Country singer Chely Wright

“Wish Me Away.” Kansas-born country singer Chely Wright seemed to have it all: fantastic good looks, a number-one hit with “Single White Female” in the ’90s, and dreamy country star Brad Paisley for a boyfriend. Then, last year, she came out very publicly on the national talk shows, including Oprah’s. But there was a lot of “Chely who?” going around when she broke the news, and in the year since, traditionally homophobic Nashville, as expected, has closed its doors to a singer already suffering career doldrums.

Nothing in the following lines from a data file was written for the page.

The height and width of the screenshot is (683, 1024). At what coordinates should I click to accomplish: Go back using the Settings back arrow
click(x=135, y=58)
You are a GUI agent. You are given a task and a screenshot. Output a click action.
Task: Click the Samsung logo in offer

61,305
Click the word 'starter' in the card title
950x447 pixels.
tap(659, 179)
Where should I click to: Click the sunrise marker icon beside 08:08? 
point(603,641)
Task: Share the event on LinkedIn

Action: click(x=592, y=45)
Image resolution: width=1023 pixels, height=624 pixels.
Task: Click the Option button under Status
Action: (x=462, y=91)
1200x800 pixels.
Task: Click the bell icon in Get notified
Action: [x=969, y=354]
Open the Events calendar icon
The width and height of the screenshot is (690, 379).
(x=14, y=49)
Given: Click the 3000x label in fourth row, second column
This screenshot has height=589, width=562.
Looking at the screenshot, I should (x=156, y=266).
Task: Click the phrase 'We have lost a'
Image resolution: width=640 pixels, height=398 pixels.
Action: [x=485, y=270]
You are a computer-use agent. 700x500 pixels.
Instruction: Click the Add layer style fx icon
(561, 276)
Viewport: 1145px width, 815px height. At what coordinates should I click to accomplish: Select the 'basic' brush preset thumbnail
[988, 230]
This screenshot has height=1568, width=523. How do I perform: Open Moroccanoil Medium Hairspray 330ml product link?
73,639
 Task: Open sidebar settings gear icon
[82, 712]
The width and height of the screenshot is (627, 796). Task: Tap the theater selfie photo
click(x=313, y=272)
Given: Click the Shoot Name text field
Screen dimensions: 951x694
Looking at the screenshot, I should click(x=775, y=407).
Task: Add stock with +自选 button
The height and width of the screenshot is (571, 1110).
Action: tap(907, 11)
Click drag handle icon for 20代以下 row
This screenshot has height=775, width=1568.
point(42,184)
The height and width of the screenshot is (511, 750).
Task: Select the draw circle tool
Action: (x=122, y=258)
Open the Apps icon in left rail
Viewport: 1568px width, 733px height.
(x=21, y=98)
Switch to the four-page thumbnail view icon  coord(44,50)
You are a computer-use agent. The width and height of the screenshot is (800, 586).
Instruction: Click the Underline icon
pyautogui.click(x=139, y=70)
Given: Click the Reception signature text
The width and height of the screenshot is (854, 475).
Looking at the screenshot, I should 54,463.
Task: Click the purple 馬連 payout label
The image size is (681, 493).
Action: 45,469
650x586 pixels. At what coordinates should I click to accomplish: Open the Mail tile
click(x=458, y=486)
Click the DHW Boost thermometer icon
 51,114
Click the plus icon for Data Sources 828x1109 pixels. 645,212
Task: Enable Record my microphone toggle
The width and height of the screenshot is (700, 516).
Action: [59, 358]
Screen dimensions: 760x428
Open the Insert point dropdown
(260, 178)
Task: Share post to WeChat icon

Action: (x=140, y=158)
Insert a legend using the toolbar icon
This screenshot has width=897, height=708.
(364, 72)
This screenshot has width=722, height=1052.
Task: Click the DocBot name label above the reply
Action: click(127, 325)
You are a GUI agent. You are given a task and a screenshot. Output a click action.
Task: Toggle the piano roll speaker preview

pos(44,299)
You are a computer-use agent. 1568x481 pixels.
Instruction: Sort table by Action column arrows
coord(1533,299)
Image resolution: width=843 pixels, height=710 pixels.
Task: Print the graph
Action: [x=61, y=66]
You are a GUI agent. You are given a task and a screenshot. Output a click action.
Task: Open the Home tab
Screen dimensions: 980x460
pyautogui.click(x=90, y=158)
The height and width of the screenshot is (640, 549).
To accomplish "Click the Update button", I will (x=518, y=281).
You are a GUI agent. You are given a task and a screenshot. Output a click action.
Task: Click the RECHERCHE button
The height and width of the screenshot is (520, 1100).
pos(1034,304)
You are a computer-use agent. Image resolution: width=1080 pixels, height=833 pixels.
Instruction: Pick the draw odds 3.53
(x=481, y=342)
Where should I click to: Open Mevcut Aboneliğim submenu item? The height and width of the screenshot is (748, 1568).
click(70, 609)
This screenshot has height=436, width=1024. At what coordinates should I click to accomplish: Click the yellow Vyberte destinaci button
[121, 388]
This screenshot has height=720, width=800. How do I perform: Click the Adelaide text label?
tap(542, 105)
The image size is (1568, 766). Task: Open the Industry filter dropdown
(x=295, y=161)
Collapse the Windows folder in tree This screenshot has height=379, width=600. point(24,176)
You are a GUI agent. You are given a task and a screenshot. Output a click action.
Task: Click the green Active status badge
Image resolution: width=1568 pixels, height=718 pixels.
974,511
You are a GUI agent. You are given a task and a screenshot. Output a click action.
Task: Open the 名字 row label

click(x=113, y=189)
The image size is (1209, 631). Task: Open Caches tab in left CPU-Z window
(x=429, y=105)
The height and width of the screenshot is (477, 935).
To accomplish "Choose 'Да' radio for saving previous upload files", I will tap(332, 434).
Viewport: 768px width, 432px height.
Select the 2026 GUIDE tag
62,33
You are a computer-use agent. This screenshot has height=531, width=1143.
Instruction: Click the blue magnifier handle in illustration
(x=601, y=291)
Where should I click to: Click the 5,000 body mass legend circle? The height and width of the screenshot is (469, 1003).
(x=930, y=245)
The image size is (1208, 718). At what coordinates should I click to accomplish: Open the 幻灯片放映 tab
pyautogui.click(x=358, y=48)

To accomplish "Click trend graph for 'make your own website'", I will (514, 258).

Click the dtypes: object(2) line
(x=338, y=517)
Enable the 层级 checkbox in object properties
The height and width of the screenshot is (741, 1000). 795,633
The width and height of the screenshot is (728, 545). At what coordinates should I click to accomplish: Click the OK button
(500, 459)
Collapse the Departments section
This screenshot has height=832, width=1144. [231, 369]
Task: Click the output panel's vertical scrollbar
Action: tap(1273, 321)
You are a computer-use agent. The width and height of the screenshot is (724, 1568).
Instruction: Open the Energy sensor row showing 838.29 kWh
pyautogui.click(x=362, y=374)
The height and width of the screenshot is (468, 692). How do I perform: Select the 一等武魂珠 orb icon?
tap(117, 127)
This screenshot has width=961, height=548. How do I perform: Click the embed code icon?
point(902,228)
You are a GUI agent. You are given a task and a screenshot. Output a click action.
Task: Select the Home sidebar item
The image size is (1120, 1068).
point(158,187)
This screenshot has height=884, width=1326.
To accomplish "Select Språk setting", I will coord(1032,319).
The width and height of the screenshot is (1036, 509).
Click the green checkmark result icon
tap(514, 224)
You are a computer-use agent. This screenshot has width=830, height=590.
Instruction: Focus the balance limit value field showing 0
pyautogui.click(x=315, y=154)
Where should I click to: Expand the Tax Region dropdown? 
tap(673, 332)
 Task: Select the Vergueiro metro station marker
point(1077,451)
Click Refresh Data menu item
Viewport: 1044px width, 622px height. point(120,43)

“Wish Me Away” is a documentary chronicle of Wright’s decision to come out, full of weepy, direct-to-camera video diaries as the big day approaches. (Man, can this woman ever cry!) The movie is well made, but it’s hard not to feel that Wright is struggling to rebrand herself mainly because the two institutions that equally manufactured her — the church and the country music factory — no longer have much use for her. No matter how earnestly she pleads her case, the publicity juggernaut she launched to monetize her announcement (a new album, a memoir … and this movie) suggests that she’s still more a spokesmodel and product than a real, relatable person. Maybe that comes next.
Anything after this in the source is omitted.